Wtedy poczuliście serię nieprawdopodobnie silnych wstrząsów, zaburzeń Mocy tak silnych, że w całej galaktyce nie odczuły ich chyba tylko ukwiały z Manaan. Cała wasza piątka bezwiednie spojrzała za siebie lub przed siebie w stronę wraku, z którego dobiegały owe niesamowite zakłócenia
- Poczekajcie wszyscy. - Kaileen odezwała się jako pierwsza. - Popilnujemy wyjścia, ale nie mieszajmy się. Wstrzymać walkę.
- Myślisz że sam nie zginie? Do cholery jasnej, tam jest dwóch najpotężniejszych Sithów, spośród wszystkich, którzy kiedykolwiek istnieli! - wściekał się Kyle.
- Myślisz, że co, on sobie wejdzie tam, machnie rączką i co? Do takich rzeczy trzeba czasu. Wątpię, żeby on go miał. W najlepszym przypadku, kiedy zginie Sion nie przemieni go w kukiełkę. Poza tym, skoncentrowanie przy dwóch Sithach, którzy zabili by go kiwnięciem małego palca u stopy, jest trochę trudne. Lepiej byłoby, gdybyśmy tam weszli. Myślę, że możemy zająć walką Siona i Kuna i dać mu czas na przygotowanie. Poza tym, i tak przegrasz tą walkę. Juyo jest dobre, ale nie przy połączeniu Makashi i Teras Kasi.
Odpowiedz
-Kyle uspokój się. Gniew nie jest ścieżką Jedi. Przypomnij sobie kodeks.- Niklo wyprostował się z pozycji bojowej i wyłączył miecz. -Straciliśmy już za dużo czasu na zbędne machanie mieczami. Nie wierzę, że ja to mówię, będąc wojownikiem bardziej niż myślicielem. Kapitanie nie zamierzam walczyć z tobą ale nie pozwolę by to co tam dzieje odbyło się bez nas. Choć z nami. Wszyscy razem jesteśmy w stanie zmienić los tego co się tam dzieje. Możliwe, że będę w stanie z pomocą utalentowanego użytkownika odciąć ich od mocy. Zamknąć jeśli dojdzie do tego iż twój lord zawiedzie. Nie możemy pozwolić by ta walka nie wyszła, by oni się stąd wydostali.- Nautolianin schował blaster i przypiął miecz do pasa. Wiedział iż za raz może zginąć z rąk kapitana imperium mimo to ruszył wolnym krokiem w stronę toczącej się bitwy.

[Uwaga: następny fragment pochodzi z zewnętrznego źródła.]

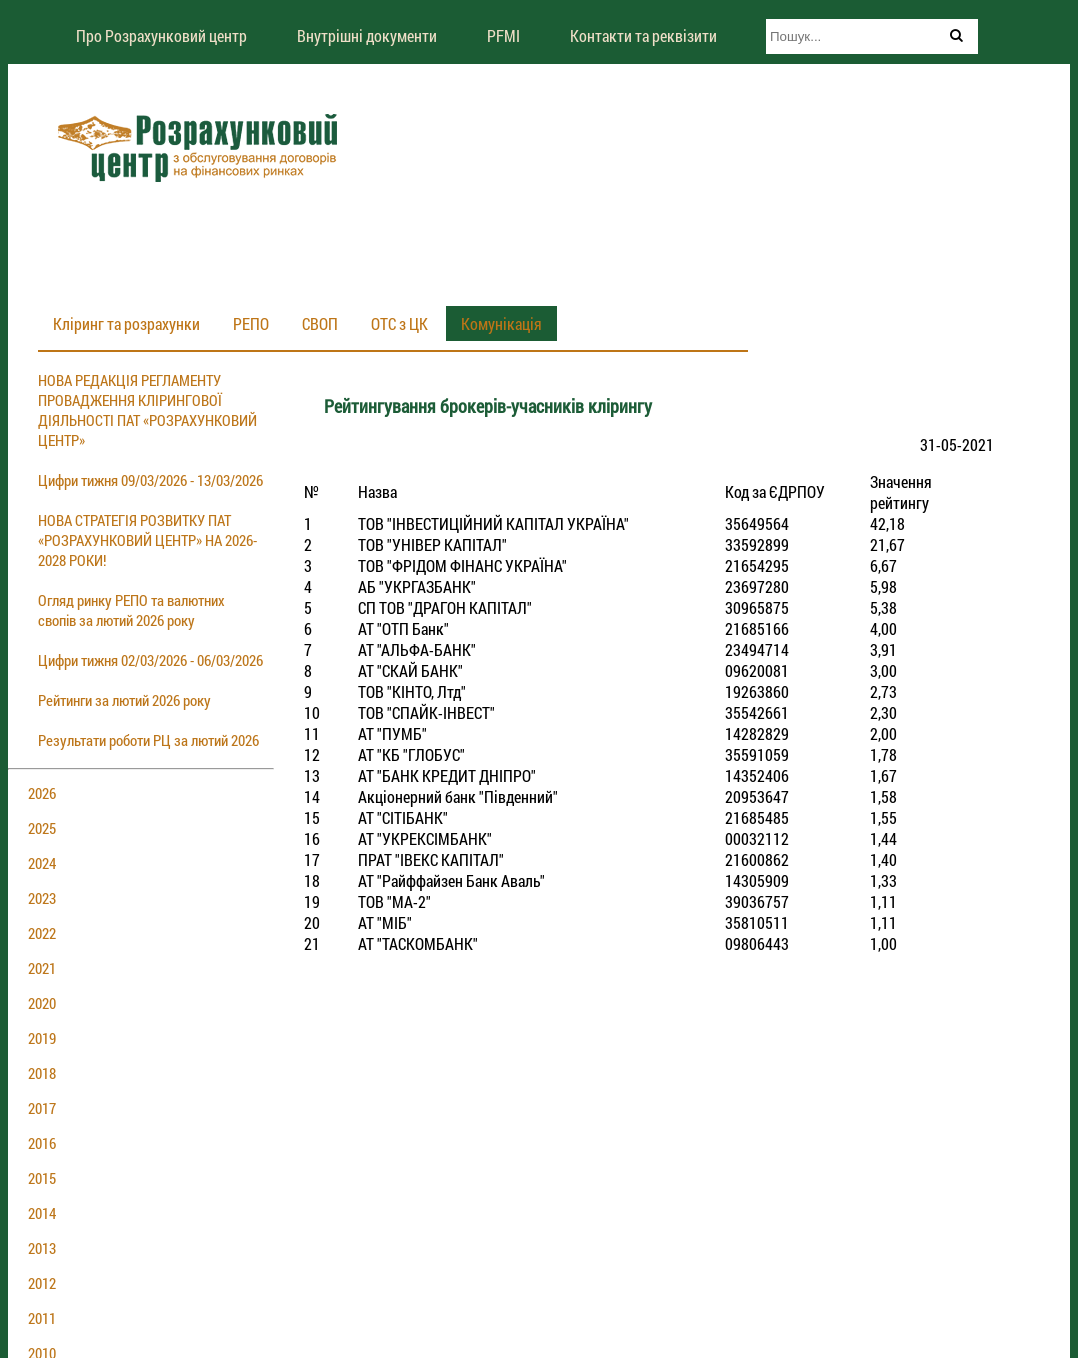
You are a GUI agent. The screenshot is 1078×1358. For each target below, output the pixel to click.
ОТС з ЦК (399, 323)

Nie liczy się cel a droga do niego

Who's the more foolish: the fool, or the fool who follows him?- Obi-Wan Kenobi
Odpowiedz
Filozoficzna dysputa trwała już od kilku dobrych minut i mogła potrwać jeszcze dłużej, zależnie od odpowiedzi kapitana, który od początku wyraźnie grał na zwłokę. Wśród waszej piątki był jednak ktoś, kto zdecydowanie nie lubił filozofii ani dysput.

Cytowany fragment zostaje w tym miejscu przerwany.